Sobre que soy fatalista y pienso que siempre ocurre lo que tiene que ocurrir, influyó mucho en esa decisión el hecho de que nunca me he creído llamado a nada importante en la literatura. A los que me decían, con severidad o con ternura, que hacía muy mal en “dejar las letras”, les respondía, más o menos, esto que respondería ahora mismo: “Mire usted, yo sé que no soy ni voy a ser Rilke, Elio o cosa parecida. Necesito un trabajo bien retribuido, por motivos familiares. Si no atiendo esos motivos, y resultara después que no iba más allá en lo de la literatura, tendría para siempre un remordimiento que sé muy bien no voy a tener porque deje de escribir este o aquel poemita, este o aquel ensayejo. Como aprendiz de poeta me siento corriente y dentro de una muchedumbre de semejantes.

Tengo entusiasmo, pero no vanidad. Creo en la poesía, pero no en mí. Sé que el deber verdadero de un aspirante a poeta es exponerse a no comer, y a que su familia no coma, a cambio de “hacer su obra”. Sé lo que sacrificó Rilke, y sé que Cezanne no fue al entierro de su madre por no perder un día de pintura, pero amén de que no me creo llamado a hacer nada grande, sé también que José Martí dijo: “Ganado el pan, hágase el verso”. ¿Qué quizá por eso Martí no fue un Homero, un Dante, etcétera? Pero fue el que quiso ser, el que prefirió ser. A esa preferencia o acomodación es a lo que llamamos Destino. Yo no puedo hacer nada contra el Destino: yo acepto el Destino. No me quejo, no doy explicaciones. Aprendí en Shelley que lo propio del ser humano, de una-víctima-más-entre-las-garras-de-la-naturaleza, que eso es el hombre en definitiva, el inocente, es tomar por escudo la divisa de Prometeo: Never complain, never explain.

–¿Qué recuerdos tienes de la visita de Juan Ramón Jiménez a La Habana y tu opinión sobre su famosa Antología de la poesía cubana, publicada en 1937?

–Los recuerdos que tengo de Juan Ramón Jiménez en La Habana los reviví no hace mucho en el número especial dedicado a Juan Ramón por la revista Cuadernos Hispanoamericanos, que dirige el poeta Félix Grande. Mi evocación la titulé Juan Ramón Jiménez, vivo en el recuerdo.

Como me parece pueril eso que llaman “contar recuerdos”, relatar anécdotas, dediqué esas páginas a tratar el tema del Juan Ramón en el teatro, quiero decir, recibiendo visitas, ofreciendo una conferencia, etcétera, en contraposición al Juan Ramón Jiménez a solas, en la intimidad.

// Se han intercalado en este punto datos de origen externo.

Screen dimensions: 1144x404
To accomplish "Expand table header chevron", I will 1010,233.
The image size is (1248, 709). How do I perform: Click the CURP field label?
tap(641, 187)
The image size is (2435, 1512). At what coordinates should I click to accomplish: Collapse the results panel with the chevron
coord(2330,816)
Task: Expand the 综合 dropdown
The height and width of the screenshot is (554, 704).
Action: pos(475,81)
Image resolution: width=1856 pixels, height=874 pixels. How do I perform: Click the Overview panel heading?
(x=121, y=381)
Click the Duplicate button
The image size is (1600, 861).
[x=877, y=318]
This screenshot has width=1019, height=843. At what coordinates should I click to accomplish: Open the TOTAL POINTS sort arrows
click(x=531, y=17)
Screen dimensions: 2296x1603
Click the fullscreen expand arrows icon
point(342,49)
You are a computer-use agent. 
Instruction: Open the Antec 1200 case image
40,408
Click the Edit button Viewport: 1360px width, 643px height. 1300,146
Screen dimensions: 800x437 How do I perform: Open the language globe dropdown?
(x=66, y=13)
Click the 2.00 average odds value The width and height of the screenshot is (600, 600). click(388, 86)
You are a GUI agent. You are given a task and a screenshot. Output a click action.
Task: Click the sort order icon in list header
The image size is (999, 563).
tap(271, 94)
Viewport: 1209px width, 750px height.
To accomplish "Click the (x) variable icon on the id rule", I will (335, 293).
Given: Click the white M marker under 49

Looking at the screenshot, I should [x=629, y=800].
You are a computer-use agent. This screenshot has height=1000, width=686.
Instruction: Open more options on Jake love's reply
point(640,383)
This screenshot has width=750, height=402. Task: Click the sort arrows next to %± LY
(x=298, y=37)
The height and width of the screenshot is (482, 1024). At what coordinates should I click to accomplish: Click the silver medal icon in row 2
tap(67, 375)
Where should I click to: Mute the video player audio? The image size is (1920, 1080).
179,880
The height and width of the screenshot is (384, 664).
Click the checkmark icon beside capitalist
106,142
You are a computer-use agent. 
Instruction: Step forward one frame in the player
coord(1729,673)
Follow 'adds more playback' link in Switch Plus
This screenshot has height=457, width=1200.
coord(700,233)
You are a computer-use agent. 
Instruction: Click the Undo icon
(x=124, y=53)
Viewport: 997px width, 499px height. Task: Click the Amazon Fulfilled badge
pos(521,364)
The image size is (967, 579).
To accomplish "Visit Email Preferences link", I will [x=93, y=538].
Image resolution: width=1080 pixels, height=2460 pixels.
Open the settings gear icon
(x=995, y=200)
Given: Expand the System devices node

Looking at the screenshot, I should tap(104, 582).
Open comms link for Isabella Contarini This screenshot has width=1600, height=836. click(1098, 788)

Tengo la convicción de que estas personalidades de tanta vida interior, como Juan Ramón, como Borges, como Unamuno, dan al público, al periodista, a la visita, etcétera, el personaje que saben se espera que ellos den, el ficticio personaje de las anécdotas y de las tontería inevitables en las tertulias, en la conversación corriente y en las declaraciones para la prensa. Ni Juan Ramón, ni Borges, ni Unamuno son capaces de escribir bobadas. Pero los tres, en la tertulia, en la conversación con las terribles visitas, decían las tonterías más fuertes que cabe imaginar.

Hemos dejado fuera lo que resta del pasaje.